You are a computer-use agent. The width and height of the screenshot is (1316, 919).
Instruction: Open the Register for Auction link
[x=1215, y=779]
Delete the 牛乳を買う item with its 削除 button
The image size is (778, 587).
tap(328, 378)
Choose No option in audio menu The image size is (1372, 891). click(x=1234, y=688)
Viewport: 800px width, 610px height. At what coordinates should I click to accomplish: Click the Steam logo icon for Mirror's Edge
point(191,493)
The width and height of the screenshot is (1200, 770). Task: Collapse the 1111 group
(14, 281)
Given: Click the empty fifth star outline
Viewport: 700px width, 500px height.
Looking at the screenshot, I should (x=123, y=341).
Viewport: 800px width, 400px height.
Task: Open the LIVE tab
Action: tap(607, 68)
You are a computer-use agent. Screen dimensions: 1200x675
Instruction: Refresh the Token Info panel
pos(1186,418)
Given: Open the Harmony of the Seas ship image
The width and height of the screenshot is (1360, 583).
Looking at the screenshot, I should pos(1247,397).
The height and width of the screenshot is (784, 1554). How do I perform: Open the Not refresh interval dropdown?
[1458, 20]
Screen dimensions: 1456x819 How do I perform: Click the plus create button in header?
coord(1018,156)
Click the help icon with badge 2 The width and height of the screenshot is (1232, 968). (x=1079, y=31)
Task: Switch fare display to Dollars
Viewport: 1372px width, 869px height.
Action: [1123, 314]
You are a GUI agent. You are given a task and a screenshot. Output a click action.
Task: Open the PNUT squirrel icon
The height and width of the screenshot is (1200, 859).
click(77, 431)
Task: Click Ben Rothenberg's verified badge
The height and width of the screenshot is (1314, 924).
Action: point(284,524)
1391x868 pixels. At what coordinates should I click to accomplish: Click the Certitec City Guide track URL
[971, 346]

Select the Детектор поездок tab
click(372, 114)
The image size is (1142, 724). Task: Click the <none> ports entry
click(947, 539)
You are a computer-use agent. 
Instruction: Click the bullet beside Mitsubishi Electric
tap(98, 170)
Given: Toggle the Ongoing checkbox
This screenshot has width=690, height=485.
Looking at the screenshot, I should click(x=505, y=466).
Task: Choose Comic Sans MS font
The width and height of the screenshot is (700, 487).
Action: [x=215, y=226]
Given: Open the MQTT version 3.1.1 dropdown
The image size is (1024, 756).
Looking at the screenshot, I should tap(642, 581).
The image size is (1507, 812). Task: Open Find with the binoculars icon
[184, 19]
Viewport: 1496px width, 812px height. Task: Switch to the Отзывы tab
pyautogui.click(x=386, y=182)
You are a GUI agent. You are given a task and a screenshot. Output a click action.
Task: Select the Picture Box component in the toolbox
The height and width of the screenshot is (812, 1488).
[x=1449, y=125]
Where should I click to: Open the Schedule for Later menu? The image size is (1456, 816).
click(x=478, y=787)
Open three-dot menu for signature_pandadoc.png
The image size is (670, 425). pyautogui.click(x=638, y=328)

= = = = = = =

> **WORK TO BE COMPLETED**
Extract every line of the records above that contains the word "Choose", copying each one in full.

> **FULL RESPONSE**
Choose No option in audio menu The image size is (1372, 891). click(x=1234, y=688)
Task: Choose Comic Sans MS font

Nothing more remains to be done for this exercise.